» **Work to be completed**
Please pull out the lines of the listing below that run from the line containing "Open Reports via the bar chart sidebar icon" through the end of the listing, inclusive, and reproduce them unchanged.

Saved data entries:
= = = =
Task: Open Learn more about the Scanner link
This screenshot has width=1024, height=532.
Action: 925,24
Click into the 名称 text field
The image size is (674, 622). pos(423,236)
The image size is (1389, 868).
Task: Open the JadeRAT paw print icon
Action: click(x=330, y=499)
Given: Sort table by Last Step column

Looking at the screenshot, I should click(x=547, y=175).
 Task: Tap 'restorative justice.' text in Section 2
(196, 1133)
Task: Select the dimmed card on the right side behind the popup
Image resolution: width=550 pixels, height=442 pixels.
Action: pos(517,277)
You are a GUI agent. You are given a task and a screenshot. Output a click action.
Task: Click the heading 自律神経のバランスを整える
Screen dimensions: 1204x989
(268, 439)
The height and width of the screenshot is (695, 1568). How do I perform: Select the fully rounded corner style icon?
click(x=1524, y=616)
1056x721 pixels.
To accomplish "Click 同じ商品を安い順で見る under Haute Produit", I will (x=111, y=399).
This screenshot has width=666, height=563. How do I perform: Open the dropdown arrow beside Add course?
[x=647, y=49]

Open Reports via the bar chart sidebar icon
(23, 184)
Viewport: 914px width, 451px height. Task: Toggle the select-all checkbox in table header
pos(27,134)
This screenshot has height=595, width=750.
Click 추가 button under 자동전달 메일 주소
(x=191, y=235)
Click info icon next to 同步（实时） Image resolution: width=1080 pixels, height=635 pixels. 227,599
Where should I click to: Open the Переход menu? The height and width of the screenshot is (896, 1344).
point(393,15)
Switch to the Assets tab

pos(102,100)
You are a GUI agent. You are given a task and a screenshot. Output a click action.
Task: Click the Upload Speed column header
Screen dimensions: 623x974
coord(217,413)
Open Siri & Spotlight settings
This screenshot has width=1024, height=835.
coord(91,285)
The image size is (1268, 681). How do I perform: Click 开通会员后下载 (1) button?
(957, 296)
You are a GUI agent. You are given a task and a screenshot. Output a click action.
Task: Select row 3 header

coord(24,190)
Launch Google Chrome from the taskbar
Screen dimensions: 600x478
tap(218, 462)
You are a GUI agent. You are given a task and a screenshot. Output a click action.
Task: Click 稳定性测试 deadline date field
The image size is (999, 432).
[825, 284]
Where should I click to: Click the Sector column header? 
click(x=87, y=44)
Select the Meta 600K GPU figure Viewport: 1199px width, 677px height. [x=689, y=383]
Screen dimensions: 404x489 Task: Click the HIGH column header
= = = =
» **Written solution**
Open Reports via the bar chart sidebar icon
(23, 184)
Viewport: 914px width, 451px height. Task: Toggle the select-all checkbox in table header
pos(27,134)
This screenshot has height=595, width=750.
Click 추가 button under 자동전달 메일 주소
(x=191, y=235)
Click info icon next to 同步（实时） Image resolution: width=1080 pixels, height=635 pixels. 227,599
Where should I click to: Open the Переход menu? The height and width of the screenshot is (896, 1344).
point(393,15)
Switch to the Assets tab

pos(102,100)
You are a GUI agent. You are given a task and a screenshot. Output a click action.
Task: Click the Upload Speed column header
Screen dimensions: 623x974
coord(217,413)
Open Siri & Spotlight settings
This screenshot has width=1024, height=835.
coord(91,285)
The image size is (1268, 681). How do I perform: Click 开通会员后下载 (1) button?
(957, 296)
You are a GUI agent. You are given a task and a screenshot. Output a click action.
Task: Select row 3 header

coord(24,190)
Launch Google Chrome from the taskbar
Screen dimensions: 600x478
tap(218, 462)
You are a GUI agent. You are given a task and a screenshot. Output a click action.
Task: Click 稳定性测试 deadline date field
The image size is (999, 432).
[825, 284]
Where should I click to: Click the Sector column header? 
click(x=87, y=44)
Select the Meta 600K GPU figure Viewport: 1199px width, 677px height. [x=689, y=383]
Screen dimensions: 404x489 Task: Click the HIGH column header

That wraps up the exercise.